CIUDADANOS DE SANTANDER:

EL monumento que habéis levantado al gran novelista nacido en vuestro suelo tiene más alto sentido que el de una mera conmemoración literaria. No es una acto oficial ni académico el que aquí nos reúne. Es una espléndida fiesta de familia la que celebramos. A todos nos alcanza algún reflejo de la gloria de Pereda, y nadie, aun el más modesto, puede considerarse extraño al homenaje [p. 394] que se le tributa. Porque Pereda no fué sólo montañés de linaje, de nacimiento, de corazón y de costumbres, enamorado ciegamente de la tierra nativa y morador perpetuo de ella. Su genio de artista, primitivo y sincero, se compenetró de tal modo con el alma de su raza y ahondó tanto en los misterios del paisaje nativo, que, al traducirlos en hojas que no han de morir, hizo su nombre inseparable del nombre de su tierra, incorporada por él a la geografía poética del Universo. Lo que antes no era más que un plácido y oscuro rincón de la Península, que muchos apenas distinguían de las provincias colindantes, llegó a ser, por virtud de Pereda, uno de los raros focos que nuestro tiempo ha conocido de aquella poesía robusta, patriarcal, épica en el fondo, que no se escribe para los viciosos y los refinados, sino para todas las almas capaces de sentir la armonía de la naturaleza y el inefable hechizo de la vida honrada.
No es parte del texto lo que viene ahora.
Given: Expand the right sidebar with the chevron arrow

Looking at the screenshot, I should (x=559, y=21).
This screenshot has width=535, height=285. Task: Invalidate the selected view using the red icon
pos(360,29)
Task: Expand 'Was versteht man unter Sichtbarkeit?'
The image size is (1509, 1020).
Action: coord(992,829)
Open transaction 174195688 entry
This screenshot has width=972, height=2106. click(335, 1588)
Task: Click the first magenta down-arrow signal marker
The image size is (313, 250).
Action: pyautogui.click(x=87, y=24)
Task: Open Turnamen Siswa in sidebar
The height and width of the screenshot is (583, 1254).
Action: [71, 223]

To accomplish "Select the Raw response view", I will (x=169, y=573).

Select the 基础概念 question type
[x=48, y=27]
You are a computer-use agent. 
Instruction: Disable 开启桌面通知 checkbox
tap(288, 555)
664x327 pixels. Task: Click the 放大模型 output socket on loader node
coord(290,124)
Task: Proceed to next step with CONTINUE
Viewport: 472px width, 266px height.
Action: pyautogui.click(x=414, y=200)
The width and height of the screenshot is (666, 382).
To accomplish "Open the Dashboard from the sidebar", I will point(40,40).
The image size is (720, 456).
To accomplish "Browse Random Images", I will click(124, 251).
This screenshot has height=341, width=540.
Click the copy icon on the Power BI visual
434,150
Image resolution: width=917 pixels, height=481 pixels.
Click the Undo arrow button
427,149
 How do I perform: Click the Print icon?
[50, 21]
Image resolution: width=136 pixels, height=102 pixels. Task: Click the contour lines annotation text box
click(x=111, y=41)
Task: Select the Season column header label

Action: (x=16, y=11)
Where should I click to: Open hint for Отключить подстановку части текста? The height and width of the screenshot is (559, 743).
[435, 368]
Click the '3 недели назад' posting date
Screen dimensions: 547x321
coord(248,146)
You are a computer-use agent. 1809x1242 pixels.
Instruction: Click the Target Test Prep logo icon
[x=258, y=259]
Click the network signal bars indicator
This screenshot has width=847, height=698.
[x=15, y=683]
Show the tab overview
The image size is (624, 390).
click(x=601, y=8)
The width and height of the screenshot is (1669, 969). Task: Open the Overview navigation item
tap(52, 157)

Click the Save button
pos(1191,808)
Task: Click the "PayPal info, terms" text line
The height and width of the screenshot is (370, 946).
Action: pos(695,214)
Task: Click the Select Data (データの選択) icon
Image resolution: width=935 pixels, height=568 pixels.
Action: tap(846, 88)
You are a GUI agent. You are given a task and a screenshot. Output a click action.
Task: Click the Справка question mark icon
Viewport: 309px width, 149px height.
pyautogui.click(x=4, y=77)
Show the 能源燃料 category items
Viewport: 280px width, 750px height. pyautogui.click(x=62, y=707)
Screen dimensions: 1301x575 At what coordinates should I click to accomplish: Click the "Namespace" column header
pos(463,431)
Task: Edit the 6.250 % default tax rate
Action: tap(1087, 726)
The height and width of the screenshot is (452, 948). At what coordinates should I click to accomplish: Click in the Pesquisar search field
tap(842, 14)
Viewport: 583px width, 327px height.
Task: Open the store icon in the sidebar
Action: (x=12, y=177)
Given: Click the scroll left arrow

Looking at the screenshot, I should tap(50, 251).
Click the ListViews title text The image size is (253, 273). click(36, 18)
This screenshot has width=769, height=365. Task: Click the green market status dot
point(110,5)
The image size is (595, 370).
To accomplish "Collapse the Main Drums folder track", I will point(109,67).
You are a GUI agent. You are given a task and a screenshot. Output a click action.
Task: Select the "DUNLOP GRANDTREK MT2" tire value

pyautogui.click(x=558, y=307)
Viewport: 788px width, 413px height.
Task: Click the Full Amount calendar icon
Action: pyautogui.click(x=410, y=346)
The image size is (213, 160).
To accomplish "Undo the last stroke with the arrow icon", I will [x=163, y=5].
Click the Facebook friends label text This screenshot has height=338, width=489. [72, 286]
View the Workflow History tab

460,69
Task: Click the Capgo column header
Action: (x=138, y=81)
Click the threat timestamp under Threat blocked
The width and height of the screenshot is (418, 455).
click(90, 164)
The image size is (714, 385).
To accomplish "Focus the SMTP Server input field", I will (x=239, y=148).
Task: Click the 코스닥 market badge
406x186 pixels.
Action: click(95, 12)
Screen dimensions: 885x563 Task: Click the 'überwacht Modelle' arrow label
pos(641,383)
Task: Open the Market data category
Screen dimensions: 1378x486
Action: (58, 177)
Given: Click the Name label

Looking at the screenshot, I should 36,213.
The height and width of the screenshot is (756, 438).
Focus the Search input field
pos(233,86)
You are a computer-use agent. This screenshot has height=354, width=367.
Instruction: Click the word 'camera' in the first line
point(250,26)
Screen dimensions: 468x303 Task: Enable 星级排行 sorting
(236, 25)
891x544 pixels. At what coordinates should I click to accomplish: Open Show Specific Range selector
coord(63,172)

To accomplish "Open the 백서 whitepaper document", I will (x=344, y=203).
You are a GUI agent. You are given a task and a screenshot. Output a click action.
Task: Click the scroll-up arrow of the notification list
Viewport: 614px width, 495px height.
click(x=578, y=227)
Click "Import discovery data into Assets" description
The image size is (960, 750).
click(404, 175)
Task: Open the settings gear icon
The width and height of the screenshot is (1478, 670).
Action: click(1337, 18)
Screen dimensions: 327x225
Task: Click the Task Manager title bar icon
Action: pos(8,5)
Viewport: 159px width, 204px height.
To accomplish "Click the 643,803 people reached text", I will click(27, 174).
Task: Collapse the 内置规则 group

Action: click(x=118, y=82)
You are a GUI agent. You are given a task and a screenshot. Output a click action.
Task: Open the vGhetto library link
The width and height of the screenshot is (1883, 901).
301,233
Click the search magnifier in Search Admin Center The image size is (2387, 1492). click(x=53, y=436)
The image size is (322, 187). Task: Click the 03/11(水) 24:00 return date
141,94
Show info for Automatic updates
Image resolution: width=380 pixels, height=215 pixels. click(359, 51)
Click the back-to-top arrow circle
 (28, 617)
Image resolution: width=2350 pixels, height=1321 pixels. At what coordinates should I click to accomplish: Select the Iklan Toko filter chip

Alcanzó Pereda la sublimidad en dos o tres momentos de su vida y de su arte, lo cual basta para que adelantándonos al fallo de los venideros, reconozcamos en él la llama del genio, cuya aparición es tan rara y fugitiva en las edades cultas y decadentes. Del genio tuvo muchos atributos: la vocación nativa e irresistible, la fuerza y la desigualdad, una mezcla de candidez y de adivinación pasmosa. Cuando se siente inspirado, acierta como nadie, pero en los intervalos de la inspiración desdeña todo artificio para disimular el cansancio. Otros contemporáneos suyos pudieron aventajarle en estudio y reflexión: en condiciones propiamente geniales no le igualó nadie. Cuando se apoderaba de él lo que llamaba «fiebre estética», era infalible el resultado, pero salía de aquella crisis maltrecho y rendido, como la antigua sacerdotisa de Delfos, oprimida y acongojada por el estro divino que ardía en sus entrañas. No fué un artista erudito ni siquiera curioso, sino un vidente de la realidad, explorador de un mundo poético nuevo, intérprete apasionado de ciertos aspectos de la vida. Todo lo encontró en su propio fondo, hasta los procedimientos de lengua y estilo. Fué clásico sin intención deliberada de serlo y sin proponerse ningún modelo. No faltan en su obra indudables reminiscencias, que la crítica no ha advertido: de tal modo están como borradas por el sello personal del conjunto. Se asimilaba rápidamente lo poco que leía, sin repasarlo después ni preocuparse de ello. [p. 395] Pierden el tiempo los que quieren emparentarle con escuelas y autores que apenas conoció más que de nombre. En rigor no tuvo maestros, ni ha dejado verdaderos discípulos. Lo que había de característico en su estructura mental era incomunicable, y él mismo no hubiera podido definirlo.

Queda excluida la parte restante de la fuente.